AI Agents
Authentication Type: No Authentication
Description: AI-powered analysis and processing tools including vision analysis and text embeddings generation.
Vision Analysis
AI-powered image and visual content analysis.
Analyze Image
Analyze an image using an AI model to extract insights, descriptions, objects, text, or other details. Provide the image URL and specify which AI model to use.

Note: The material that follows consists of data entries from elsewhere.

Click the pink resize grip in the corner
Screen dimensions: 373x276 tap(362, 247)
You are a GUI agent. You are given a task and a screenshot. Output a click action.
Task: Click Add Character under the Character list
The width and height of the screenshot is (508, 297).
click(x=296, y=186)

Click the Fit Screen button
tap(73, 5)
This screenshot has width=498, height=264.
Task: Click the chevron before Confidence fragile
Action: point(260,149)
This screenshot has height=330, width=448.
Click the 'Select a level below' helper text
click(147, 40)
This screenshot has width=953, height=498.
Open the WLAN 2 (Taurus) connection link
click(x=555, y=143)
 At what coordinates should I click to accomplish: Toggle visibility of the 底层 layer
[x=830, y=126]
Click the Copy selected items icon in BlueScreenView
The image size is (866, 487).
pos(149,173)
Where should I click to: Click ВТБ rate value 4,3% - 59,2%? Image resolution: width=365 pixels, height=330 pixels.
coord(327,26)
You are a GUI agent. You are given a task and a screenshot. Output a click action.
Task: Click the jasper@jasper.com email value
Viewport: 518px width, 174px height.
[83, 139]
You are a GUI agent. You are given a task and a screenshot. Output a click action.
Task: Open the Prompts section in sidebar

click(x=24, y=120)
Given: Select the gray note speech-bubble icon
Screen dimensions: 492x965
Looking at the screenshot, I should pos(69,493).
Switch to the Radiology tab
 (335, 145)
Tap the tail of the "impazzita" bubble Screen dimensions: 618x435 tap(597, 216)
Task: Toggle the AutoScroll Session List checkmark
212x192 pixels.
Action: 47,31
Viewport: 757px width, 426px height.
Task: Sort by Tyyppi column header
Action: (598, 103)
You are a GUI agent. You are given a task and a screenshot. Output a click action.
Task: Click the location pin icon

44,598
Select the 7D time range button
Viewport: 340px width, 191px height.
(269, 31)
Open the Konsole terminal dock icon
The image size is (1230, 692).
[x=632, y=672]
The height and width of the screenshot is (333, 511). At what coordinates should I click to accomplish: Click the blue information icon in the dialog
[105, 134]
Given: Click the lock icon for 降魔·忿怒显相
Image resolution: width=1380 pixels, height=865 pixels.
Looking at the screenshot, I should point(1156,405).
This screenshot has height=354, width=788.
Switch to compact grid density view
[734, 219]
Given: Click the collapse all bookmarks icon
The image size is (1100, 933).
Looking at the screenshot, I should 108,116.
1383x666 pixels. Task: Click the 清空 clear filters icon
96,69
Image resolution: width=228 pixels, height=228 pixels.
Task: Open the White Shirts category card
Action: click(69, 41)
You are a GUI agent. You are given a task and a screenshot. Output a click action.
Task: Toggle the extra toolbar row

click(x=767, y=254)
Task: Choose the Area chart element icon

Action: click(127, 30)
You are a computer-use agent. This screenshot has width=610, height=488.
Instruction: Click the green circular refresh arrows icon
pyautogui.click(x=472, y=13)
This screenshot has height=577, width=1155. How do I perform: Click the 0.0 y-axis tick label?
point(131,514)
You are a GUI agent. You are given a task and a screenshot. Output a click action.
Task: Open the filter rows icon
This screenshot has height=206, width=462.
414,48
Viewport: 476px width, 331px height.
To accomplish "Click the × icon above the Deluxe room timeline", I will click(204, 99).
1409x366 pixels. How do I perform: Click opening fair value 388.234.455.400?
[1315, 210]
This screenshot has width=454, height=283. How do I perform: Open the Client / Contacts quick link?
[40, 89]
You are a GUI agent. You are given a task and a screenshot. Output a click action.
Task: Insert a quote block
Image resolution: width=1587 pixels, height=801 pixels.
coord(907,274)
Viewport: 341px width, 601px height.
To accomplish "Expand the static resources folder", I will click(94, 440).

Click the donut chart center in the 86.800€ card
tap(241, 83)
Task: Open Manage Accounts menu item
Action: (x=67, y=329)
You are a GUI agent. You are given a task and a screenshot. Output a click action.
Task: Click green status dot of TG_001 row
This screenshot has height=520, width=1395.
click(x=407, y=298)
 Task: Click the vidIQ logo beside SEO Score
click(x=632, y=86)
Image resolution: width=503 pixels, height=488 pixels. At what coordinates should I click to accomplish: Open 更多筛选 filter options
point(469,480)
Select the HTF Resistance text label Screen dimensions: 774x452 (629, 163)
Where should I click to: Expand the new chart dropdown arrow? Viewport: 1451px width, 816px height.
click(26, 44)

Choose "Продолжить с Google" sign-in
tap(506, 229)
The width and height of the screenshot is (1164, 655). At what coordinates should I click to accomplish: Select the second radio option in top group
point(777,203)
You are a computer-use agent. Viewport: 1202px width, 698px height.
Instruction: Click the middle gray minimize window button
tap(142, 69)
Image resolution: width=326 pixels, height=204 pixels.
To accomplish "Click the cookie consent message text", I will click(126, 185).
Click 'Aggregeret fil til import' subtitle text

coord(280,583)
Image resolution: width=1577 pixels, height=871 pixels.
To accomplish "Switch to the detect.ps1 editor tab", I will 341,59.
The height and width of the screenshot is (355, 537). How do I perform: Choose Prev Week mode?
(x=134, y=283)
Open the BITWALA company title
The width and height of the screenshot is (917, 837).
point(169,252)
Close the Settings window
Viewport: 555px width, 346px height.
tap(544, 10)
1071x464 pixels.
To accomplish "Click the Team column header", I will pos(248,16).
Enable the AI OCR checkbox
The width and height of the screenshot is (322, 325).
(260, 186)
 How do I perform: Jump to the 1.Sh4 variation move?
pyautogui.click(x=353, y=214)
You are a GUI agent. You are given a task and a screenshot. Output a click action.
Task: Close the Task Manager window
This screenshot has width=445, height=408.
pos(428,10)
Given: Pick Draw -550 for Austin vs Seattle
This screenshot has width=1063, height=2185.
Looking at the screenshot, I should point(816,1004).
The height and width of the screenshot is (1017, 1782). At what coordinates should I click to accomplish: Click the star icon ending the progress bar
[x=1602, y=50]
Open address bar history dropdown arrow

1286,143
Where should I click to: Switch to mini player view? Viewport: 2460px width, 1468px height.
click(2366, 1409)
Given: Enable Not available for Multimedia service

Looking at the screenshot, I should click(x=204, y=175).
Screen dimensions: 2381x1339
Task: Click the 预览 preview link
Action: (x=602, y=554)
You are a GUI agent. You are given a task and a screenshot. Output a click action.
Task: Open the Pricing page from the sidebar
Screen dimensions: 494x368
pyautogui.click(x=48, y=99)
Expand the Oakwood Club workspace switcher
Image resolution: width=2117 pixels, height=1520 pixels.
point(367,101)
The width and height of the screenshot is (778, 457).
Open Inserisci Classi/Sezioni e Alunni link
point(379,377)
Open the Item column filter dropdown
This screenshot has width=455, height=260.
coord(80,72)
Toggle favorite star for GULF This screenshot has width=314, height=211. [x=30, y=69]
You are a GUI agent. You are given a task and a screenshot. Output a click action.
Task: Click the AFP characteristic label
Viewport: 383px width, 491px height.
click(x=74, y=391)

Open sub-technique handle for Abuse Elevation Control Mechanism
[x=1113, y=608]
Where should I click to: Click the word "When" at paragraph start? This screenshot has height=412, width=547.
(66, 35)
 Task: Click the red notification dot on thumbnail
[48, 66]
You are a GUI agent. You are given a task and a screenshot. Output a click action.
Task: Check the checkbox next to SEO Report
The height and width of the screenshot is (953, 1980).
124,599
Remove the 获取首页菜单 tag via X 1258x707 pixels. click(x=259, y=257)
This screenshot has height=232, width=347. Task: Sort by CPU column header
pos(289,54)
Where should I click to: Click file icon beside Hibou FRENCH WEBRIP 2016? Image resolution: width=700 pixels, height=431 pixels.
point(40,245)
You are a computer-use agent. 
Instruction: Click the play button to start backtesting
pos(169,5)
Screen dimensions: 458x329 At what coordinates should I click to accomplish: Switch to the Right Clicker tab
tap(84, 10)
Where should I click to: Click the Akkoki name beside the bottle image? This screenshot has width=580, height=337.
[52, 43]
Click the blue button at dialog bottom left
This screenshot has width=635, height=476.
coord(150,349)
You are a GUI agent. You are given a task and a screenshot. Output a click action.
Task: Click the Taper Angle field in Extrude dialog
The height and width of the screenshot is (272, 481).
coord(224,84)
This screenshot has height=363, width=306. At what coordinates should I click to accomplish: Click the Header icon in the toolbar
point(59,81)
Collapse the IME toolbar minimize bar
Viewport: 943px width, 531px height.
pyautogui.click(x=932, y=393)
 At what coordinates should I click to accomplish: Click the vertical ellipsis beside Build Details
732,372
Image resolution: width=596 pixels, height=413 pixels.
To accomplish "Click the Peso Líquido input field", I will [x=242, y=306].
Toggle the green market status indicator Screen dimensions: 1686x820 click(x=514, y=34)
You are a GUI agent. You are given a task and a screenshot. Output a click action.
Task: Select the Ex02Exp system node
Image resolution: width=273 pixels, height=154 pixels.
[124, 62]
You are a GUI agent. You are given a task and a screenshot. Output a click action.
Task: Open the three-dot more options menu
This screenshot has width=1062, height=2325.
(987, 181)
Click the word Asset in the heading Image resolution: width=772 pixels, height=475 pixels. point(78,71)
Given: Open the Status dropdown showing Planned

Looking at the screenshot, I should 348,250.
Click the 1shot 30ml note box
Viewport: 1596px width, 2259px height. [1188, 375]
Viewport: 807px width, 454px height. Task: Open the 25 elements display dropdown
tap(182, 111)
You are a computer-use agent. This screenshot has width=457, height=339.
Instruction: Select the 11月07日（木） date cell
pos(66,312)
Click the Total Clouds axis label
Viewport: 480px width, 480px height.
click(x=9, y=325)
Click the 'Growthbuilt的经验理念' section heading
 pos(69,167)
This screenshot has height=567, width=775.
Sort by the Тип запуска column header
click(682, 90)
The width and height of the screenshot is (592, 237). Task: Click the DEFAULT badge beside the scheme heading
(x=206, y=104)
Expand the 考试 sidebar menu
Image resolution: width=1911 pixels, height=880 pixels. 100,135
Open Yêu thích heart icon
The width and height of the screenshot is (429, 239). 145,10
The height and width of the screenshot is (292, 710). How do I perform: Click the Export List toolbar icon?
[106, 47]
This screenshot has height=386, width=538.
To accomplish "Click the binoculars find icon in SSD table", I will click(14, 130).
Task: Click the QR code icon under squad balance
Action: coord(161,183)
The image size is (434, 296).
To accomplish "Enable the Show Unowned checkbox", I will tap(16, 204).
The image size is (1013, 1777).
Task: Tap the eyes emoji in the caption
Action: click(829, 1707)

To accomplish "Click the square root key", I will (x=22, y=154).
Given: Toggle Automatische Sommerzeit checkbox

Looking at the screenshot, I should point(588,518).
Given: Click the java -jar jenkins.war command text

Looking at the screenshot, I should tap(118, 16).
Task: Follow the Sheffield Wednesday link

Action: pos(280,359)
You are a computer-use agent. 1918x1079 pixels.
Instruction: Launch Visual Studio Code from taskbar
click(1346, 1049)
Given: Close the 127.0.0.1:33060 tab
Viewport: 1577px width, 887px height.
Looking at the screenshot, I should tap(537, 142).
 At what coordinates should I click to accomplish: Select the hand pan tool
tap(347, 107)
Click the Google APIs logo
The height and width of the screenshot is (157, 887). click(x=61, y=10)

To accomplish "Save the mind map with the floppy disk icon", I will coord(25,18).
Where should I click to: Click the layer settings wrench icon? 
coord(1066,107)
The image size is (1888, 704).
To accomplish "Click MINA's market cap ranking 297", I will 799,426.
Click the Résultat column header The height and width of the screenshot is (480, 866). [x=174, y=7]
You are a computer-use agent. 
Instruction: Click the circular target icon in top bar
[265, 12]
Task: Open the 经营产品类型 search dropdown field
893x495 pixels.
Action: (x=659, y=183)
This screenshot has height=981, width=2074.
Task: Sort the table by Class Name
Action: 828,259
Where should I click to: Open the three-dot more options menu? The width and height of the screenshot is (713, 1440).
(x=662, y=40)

Operation Type: Query (Read)
Parameters:
- prompt
string(required): Prompt used to analyze the image - imageUrl
string(required): URL of the image to analyze - model
string(required): LLM model to use for image analysis. Options: "gpt-4o-mini", "gpt-4.1", "gpt-4.1-mini", "gpt-4.1-nano", "gemini-2.5-flash-preview-05-20"
Returns:
- result
string: The AI-generated analysis of the image
Example Usage:
{
"prompt": "Analyze this product image and describe its features, condition, and potential market value. Include details about materials, design elements, and any visible wear or damage.",
"imageUrl": "https://example.com/images/vintage-watch.jpg",
"model": "gpt-4o-mini"
}
Text Embeddings
Generate vector embeddings from text using OpenAI models for semantic search, RAG, or similarity comparisons.
Generate Embeddings
Generate vector embeddings from text for semantic search, RAG, or similarity comparisons.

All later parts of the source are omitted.